After 14 years of Mikhasevich’s homicidal rampage, the police finally started taking the matter seriously and, in an uncharacteristically humble move, appealed to local citizens asking for their help in catching the killer. Despite moving slowly, the investigation was inexorably zeroing in on the Soloniki village, where Mikhasevich lived. Feeling the walls closing in, The Strangler attempted to lead the police down the wrong track, sending a handwritten letter to a local newspaper. In it, he introduced himself as belonging to a group called The Vitebsk Patriots, which ostensibly consisted of men whose wives had cheated on them and who had vowed to take revenge on all women. To add piquancy to the letter, Mikhasevich also included some anti-Soviet passages in the hopes of getting the attention of the KGB.

The Strangler must have been very proud of himself when, thinking he had tricked the police, he committed the final murder. In order to maintain the fiction of The Vitebsk Patriots, he left a crumpled note in the victim’s mouth saying (translation mine) “Death to the unfaithful. Fight the coppers and the communists.” That proved enough for the investigation to conclude that the letter and the note were both written by the same person whose blood type was O (that was established based a saliva sample on the envelope). The authorities then carried out the colossal task of acquiring a handwriting sample from virtually every adult male in the city, focussing on men who drove cars. Mikhasevich was one of the people whose handwriting was analysed and he was identified beyond the shadow of doubt as the author of both the letter and the note.

Multiple police officers rushed to his house but he wasn’t there. After a while, Mikhasevich was found and arrested at his relatives’ house in a nearby village. Despite acting tough in front of his wife during the arrest, the killer was clearly incredibly anxious, as evidenced by his constant requests to stop the police car on the way to the station so that he could urinate. When he was interrogated by detective Ignatovich on the subject of The Vitebsk Patriots, Mikhasevich came up with a laughably bad explanation: he was apparently kidnapped by two unknown men who took him to a deserted location and forced him to write the letter. Deep down, however, the killer knew that he was finished, as the police would undoubtedly find his victims’ belongings in his house, and that would seal his fate. Like many serial killers, he tried to get psychiatrists to declare him insane, but of course that didn’t happen.

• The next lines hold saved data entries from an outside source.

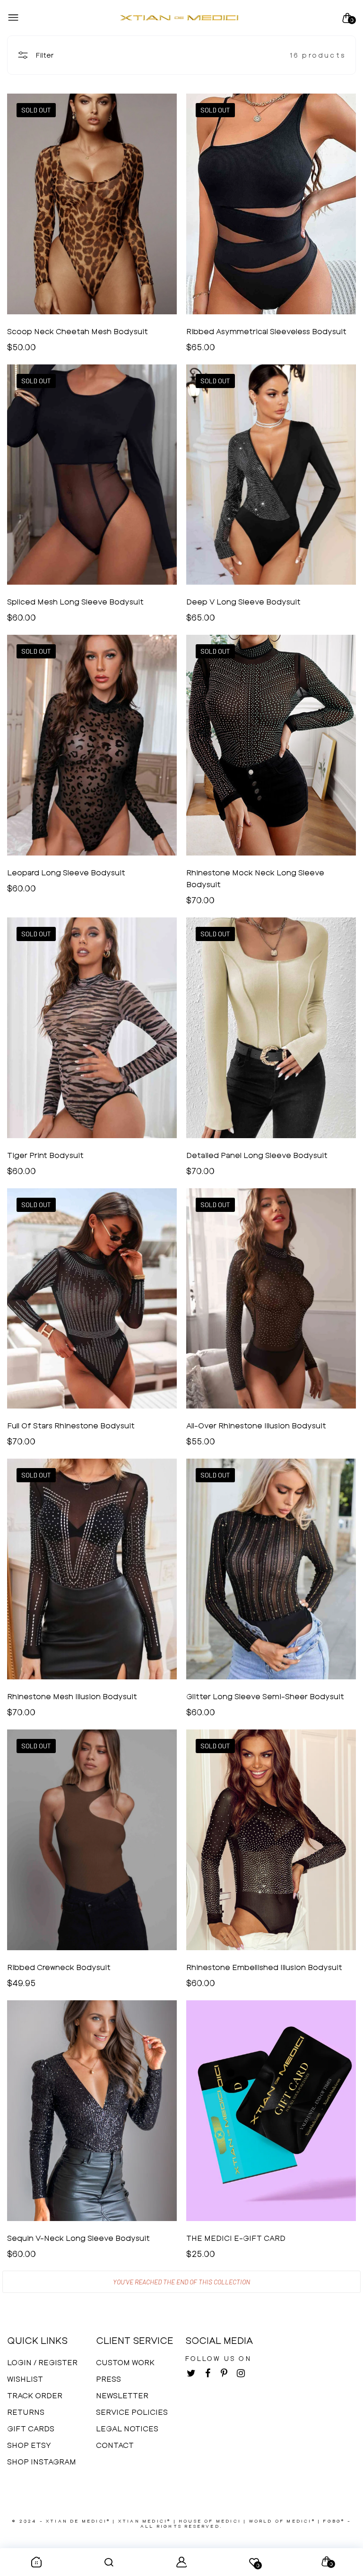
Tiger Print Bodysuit (45, 1154)
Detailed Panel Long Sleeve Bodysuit (257, 1154)
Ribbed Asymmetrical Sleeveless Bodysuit (266, 331)
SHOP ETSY (29, 2444)
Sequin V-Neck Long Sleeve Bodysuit (78, 2237)
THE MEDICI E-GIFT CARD (235, 2237)
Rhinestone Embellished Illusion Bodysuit (264, 1966)
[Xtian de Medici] (179, 18)
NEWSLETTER (122, 2395)
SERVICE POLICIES (132, 2411)
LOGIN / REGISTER (42, 2362)
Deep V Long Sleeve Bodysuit (243, 601)
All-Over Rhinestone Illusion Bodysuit (256, 1425)
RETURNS (25, 2411)
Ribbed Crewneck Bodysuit (59, 1966)
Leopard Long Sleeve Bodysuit (66, 872)
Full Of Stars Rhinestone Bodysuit (71, 1425)
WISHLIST (25, 2378)
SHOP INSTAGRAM (41, 2461)
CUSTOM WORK (125, 2362)
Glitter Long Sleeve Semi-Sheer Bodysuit (265, 1696)
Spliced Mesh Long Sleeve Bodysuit (75, 601)
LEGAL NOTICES (127, 2428)
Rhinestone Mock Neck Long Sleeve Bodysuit (255, 878)
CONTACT (115, 2444)
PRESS (108, 2378)
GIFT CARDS (30, 2428)
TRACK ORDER (34, 2395)
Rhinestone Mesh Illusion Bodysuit (72, 1696)
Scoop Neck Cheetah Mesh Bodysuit (77, 331)
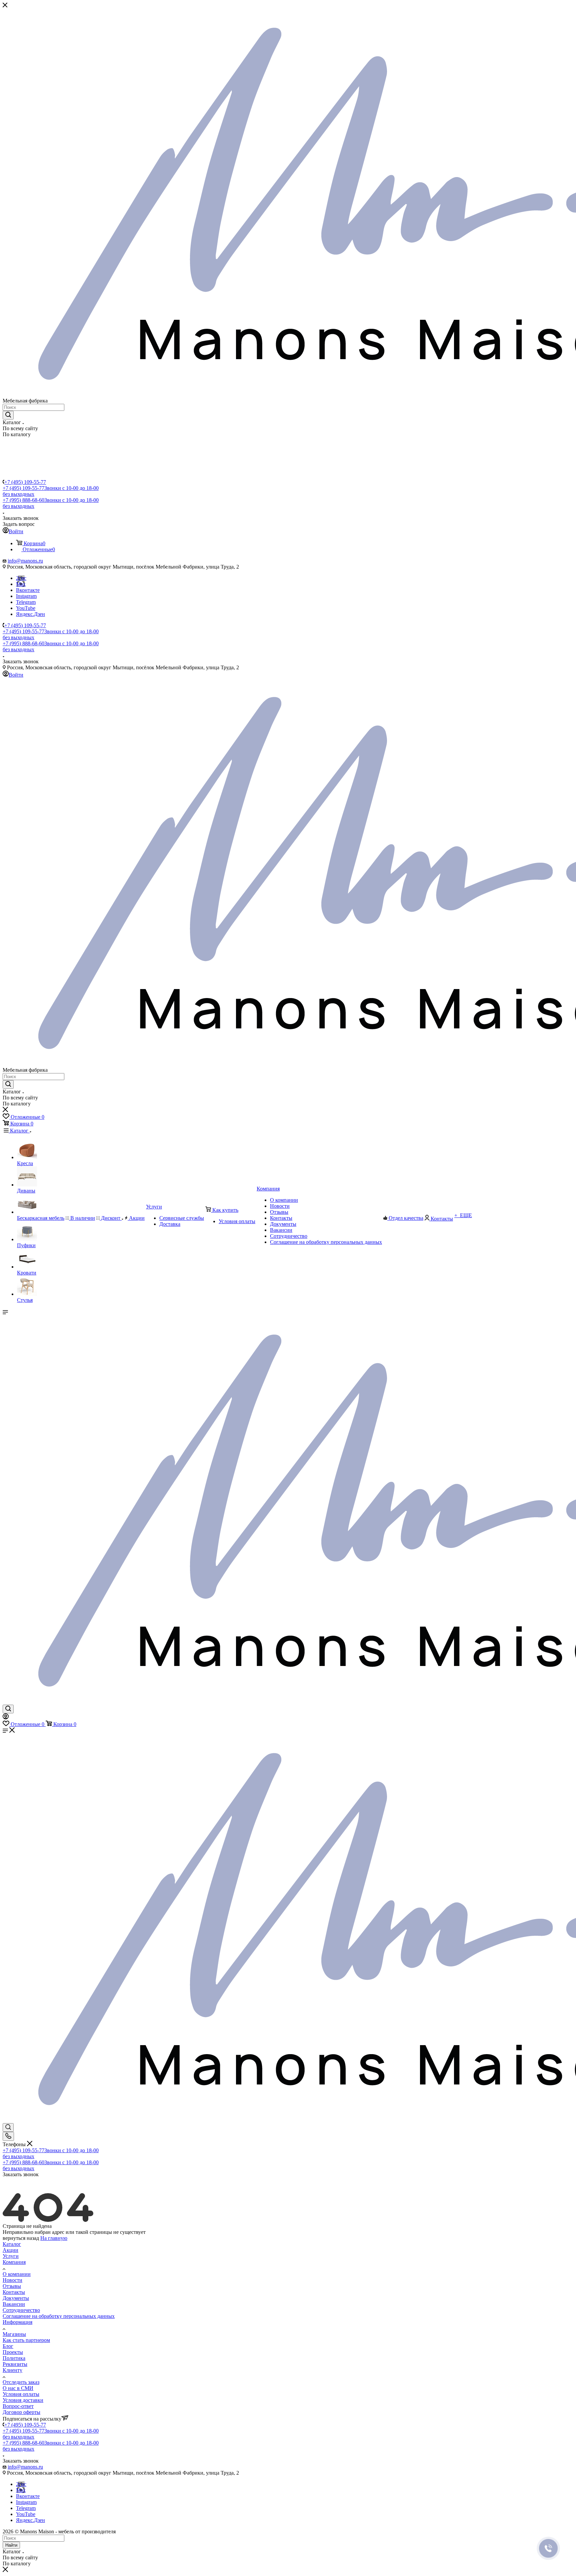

Eventually he seemed to resign himself to his fate and began confessing his crimes in great detail. Self-aggrandising, smug, and without even a semblance of remorse, he looked and sounded very much like Dennis Rader during his confession. And just like BTK, Mikhasevich was giddy at the prospect of national notoriety. “This tape [of his interrogation] will be all over the Soviet Union, people will be trying to see what kind of man I was,” he told Ignatovich. The tape was never shown to the general audience. During the trial, The Strangler of Vitebsk was calm and utterly without regret and the only time he shed a tear was when talking about Elena, his first love. Throughout the proceedings, the killer was protected by KGB agents who feared Mikhasevich could be assassinated not just by the victims’ vengeful family members but also by the police officers who had tortured innocent people into taking a fall for the real killer’s murders. The officers in question sadly did not receive appropriate punishment, with only one cop being sentenced to 4 years in prison and the others getting suspended sentences or being demoted or fired from the police force. As for special investigator Zhevnerovich, he was quietly forced to retire and was not even prosecuted thanks to the 1987 amnesty campaign.

As for Gennady Mikhasevich, a serial rapist and killer who committed between 36 and 38 murders in 1971-1985, he was sentenced to death and executed by gunshot in 1987.